---------- Selected passage ----------

Sally Porter has distinguished herself with films such as Orlando and The Party. While her latest film can’t match these standards, this is nonetheless a bold confrontation of memory, illness and mortality like we rarely get to see. An intimate, personalised story – sometimes too personalised – is completed by two strong performances from Javier Bardem and Elle Fanning. What it has in intelligence and empathy, it lacks in gravitas and emotional heft.
Leo (Bardem) is an ageing writer living in New York with what appears to be early onset dementia (it’s never explicitly said, but it seems likely based on his symptoms and behaviour). Despite this, he continues to live alone with only intermittent support. During the approximately 36 hours spent with his daughter Molly (Fanning), Leo reminisces about significant times in his life while his daughter desperately tries to care for him, often at the expense of her own welfare and livelihood.
If it sounds downbeat, that’s because it is. With a brisk sub-90 minute running time, Porter wastes almost no time with comic relief, instead dwelling on the brutal reality of the situation. Leo’s flashbacks feel less like transportations in time and more like he is projecting what little he remembers of his current self into his memories. His absence from the here and now takes a visible toll on Molly – a phenomenal Elle Fanning, who is so visibly torn between her love for her father and the unfathomable burden of taking care of him. Porter uses Molly’s character to make her central points apparent, the workload of her father’s debilitating condition obviously having an impact on her life (like her father, she too is a storyteller – but a journalist rather than an author). Her love for him is clear, and the few lighter moments that Porter’s screenplay blesses us with all involve Fanning’s wonderful talent for connecting with others.
Bardem meanwhile masterfully switches between looks of emptiness and laboured thoughtfulness. As fantastic as he is, Leo is a character overwritten to the extreme. What tries to be moving too often ends up as melancholic or overly dramatic. Too much time is devoted to his own memories and mistakes and not enough to his relationship with Molly, and the absence of this intimacy prevents the story from being a real tear-jerker. The thoughtfulness of the film is admirable, but its impact is sadly minimal.
Perhaps this is a film made for those who can relate to Molly’s experiences. For anybody else, this is nothing like the moving drama it should be. Instead, at its worst it can feel like a tolling, laboured and sometimes directionless trope through memory lane – Leo’s literary-fuelled obsession with a young woman in Greece coming across as especially strange. Fanning and Bardem are fantastic and deserve to share the screen again, but Porter’s capable execution doesn’t yield the Babyteeth-level of response that it so obviously wants.
The Roads Not Taken is out in cinemas now.

---------- Supplied entries ----------

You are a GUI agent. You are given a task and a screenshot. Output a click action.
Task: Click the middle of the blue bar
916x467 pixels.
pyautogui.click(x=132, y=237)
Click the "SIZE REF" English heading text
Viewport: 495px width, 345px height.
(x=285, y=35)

----------
---------- Supplied entries ----------

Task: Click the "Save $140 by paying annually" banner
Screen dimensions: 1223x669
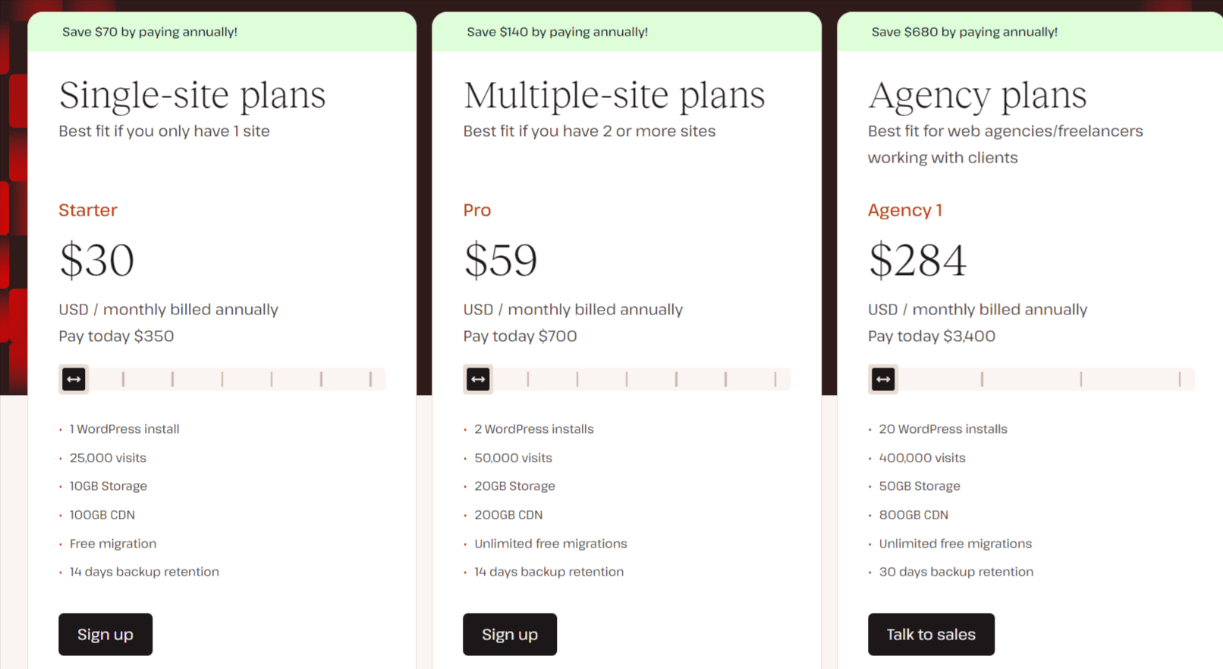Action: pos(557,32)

----------

- _Instructions for the task_
Please rewrite the film review's passage starting with "Perhaps this is" and going on through "in cinemas now.", changing "Greece" to "Italy".

- _Answer area_
Perhaps this is a film made for those who can relate to Molly’s experiences. For anybody else, this is nothing like the moving drama it should be. Instead, at its worst it can feel like a tolling, laboured and sometimes directionless trope through memory lane – Leo’s literary-fuelled obsession with a young woman in Italy coming across as especially strange. Fanning and Bardem are fantastic and deserve to share the screen again, but Porter’s capable execution doesn’t yield the Babyteeth-level of response that it so obviously wants.
The Roads Not Taken is out in cinemas now.